DOKUMENT
☆ ☆ ☆ ☆

Ich glaub meine ist nicht versiegelt (Ahorn), nur eingeölt. Wenn du eine Unterlage nimmst sollte es auf jeden Fall gutgehen. Fein Abschleifen würde ich sie schon noch mal. Ich denke das ist okay. Eventuell kann man sie auch mit Leinöl, oder ähnlichem leicht einölen, sodass sie nicht so anfällig gegenüber Wasser ist. (Unser Küchentisch, auch aus Holz, wird auch manchmal mit so Möbelöl, oder so eingerieben.)
Kannst auch einfach mit nem öligen Lappen abreiben, sollte gut gehen.


----------



## Dr Bakterius (3. Mai 2012)

Bei Echtholz würde ich eher zu schwarzer Beize greifen, anstatt das Holz mit Lack zu ertränken


----------



## kr0 (3. Mai 2012)

Ja da bin ich selber drauf gespannt !

☆ ☆ ☆ ☆

ARBEITSAUFTRAG
Gib den Abschnitt des Forenthreads zur Holzbehandlung von „Ich glaub meine“ bis „oder so eingerieben.)“ wortgetreu wieder.

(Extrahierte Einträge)

☆ ☆ ☆ ☆

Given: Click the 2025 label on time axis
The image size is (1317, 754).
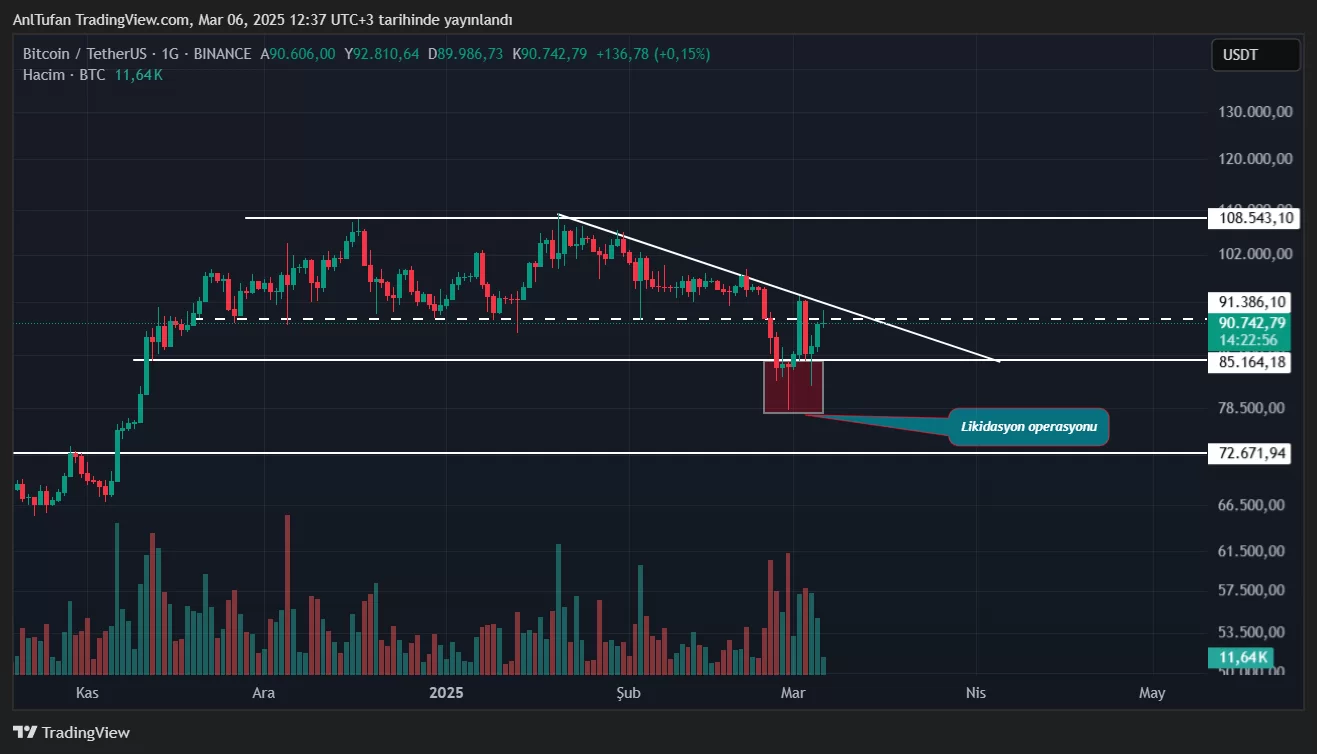Looking at the screenshot, I should pos(446,692).
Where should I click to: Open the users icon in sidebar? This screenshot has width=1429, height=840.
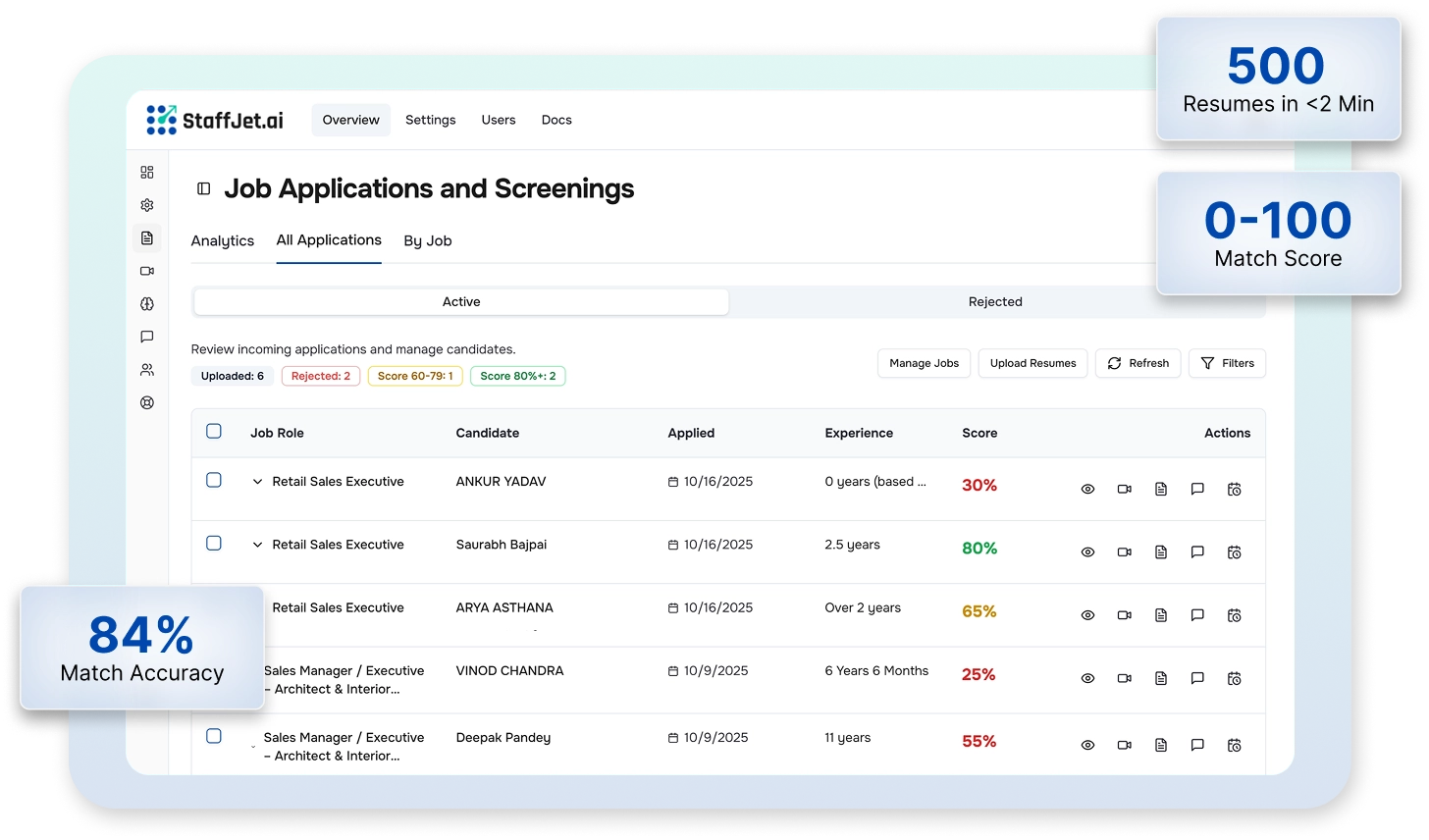(147, 370)
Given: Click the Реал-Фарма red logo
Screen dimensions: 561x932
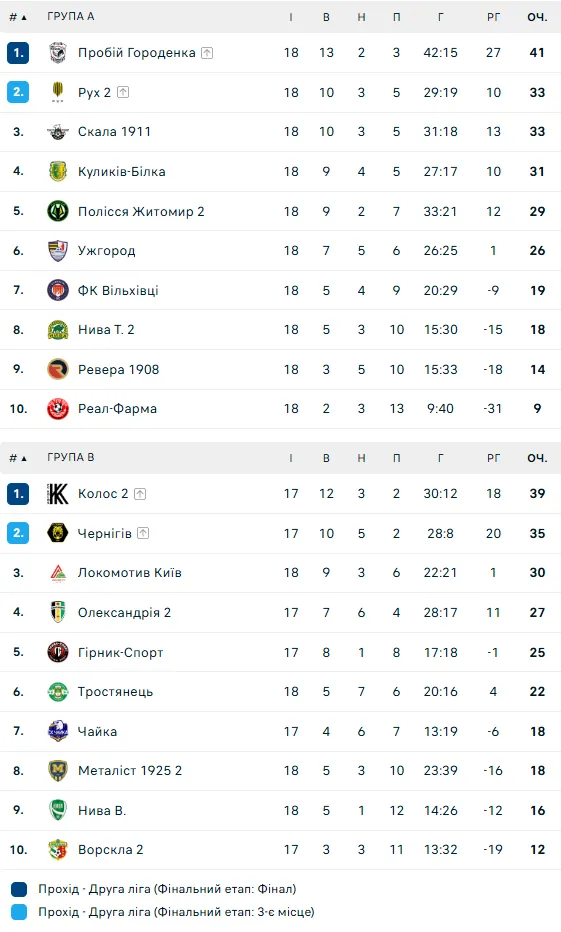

☆ ☆ ☆ ☆

LÖSUNG DAZU
Ich glaub meine ist nicht versiegelt (Ahorn), nur eingeölt. Wenn du eine Unterlage nimmst sollte es auf jeden Fall gutgehen. Fein Abschleifen würde ich sie schon noch mal. Ich denke das ist okay. Eventuell kann man sie auch mit Leinöl, oder ähnlichem leicht einölen, sodass sie nicht so anfällig gegenüber Wasser ist. (Unser Küchentisch, auch aus Holz, wird auch manchmal mit so Möbelöl, oder so eingerieben.)